日本で「代表的な哲学者」を聞かれてミルと答える人はまずいないと思うけど、イギリスや英語圏では本当に尊敬されていて、その上位に位置しているという印象がある。かの国では、政治をはじめとする実学の領域と、哲学との距離が近くて、その領域で活躍したひとりがミルということなんだろうね。

本書は、生涯を通じたジョン・スチュアート・ミルの問題関心を踏まえながら、著作ごとに解説を加えていて、副読本によさそうだ。いくつかメモ。

ミルは手紙の中で「鉄の檻」という表現を使っているが、これはジョン・バニヤンが『天路歴程』で、信仰を失って絶望にいる状況を指した表現なのだと。明らかにヴェーバーは、バニヤンを読んでいたわけだが、「鉄の檻」がバニヤン由来かもという説はあったっけ。

ミルの自由論の仮想敵の一つはコントで、彼はコントの所論をエリート専制を導くものとみていたとのこと。

晩年のミルはロンドンとアヴィニヨンを行き来する生活をしていたらしいが、アヴィニヨンでは無名時代のアンリ・ファーブルと交流があって、しばしばファーブルと植物採集を楽しんでいたと。ミルが命を落としたのも、ファーブルとの植物採集の前後に感染した「丹毒」だったのだとか。
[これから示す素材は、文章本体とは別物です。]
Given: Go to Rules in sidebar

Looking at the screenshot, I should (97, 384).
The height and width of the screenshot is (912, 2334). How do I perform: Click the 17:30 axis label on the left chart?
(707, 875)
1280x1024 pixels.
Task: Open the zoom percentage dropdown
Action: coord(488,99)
ジョン・スチュアート・ミルの著作集全33巻は、こちらのサイトで閲覧可能。
https://oll.libertyfund.org/title/robson-collected-works-of-john-stuart-mill-in-33-vols

[J0431/231205]

『中原昌也の人生相談』

副題「悩んでるうちが花なのよ党宣言」、リトルモア、2015年。

われわれ世代的には、暴力温泉芸者でおなじみの著者。最近、体調を崩しているらしいと聞いて、投げ銭的に買って読んでみた。うーむ、若い人の悩みに、とくに共感する気のない枯れたおっさんが答えているのを、枯れたおっさんが読んでもな。若い人が読んだらまたちがうんだろう。

Q:「会社の飲み会が苦痛です」。A:「すごく嫌なつまんない言い方をすると、飲めない人はダメな人って僕は確かに思っているんですよね。・・・・・・この相談者みたいなことを言う人は、自分の中に確固たる「自分」ってモノがあると思い込んでいて、そこからはみ出るのが嫌な人なんですよね。飲み会への参加も、はみ出すことも、嫌ならしかたない。守りに入ればいいですよ。ただ、こういうこと言ってるんなら一人でいることに強くなんなきゃダメです」。

Q:「長生きしたくない。できれば、自分のタイミングで、早々に人生の店仕舞いをしたいと考えています」。A:「人生の店仕舞いかあ・・・・・・。この人は何を売ってるんだろう。僕は自分が幽霊だと思い込んで生きてるから、特に死にたいと思ったことはないです。そもそもこの現実にあんまり参加してる気がしない」。

[J0430/231129]

五来重『山の宗教』

副題「修験道入門」、角川ソフィア文庫、2008年。1991年に角川選書として出版、もともとは1979年の講演ということでいいのだろうか。

第1講 熊野信仰と熊野詣
第2講 羽黒修験の十界修行
第3講 日光修験の入峰修行
第4講 富士・箱根の修験道
第5講 越中立山の地獄と布橋
第6講 白山の泰澄と延年芸能
第7講 伯耆大山の地蔵信仰と如法経
第8講 四国の石鎚山と室戸岬
第9講 九州の彦山修験道と洞窟信仰

歴史に強く仏教にも強い民俗学者、五来重。たんに素朴な自然崇拝でもなければ、画然としたひとつの宗教でもない修験道とは、そういう人でなければ語りにくい対象だと言える。自由自在に山岳信仰を語っているが、もしこれが講演録だとしたら、どの程度準備したものだろうか。もしすべて頭の中に入っているというのなら凄すぎる。

全国各地の山岳信仰を扱っているが、肝心ともいえる吉野・大峯を扱ってないのはなにか理由があるのかどうか。

文庫版オリジナルの解説だろうか、4ページほどの短文だが、山折哲雄氏による五来重評がめちゃめちゃかっこいい。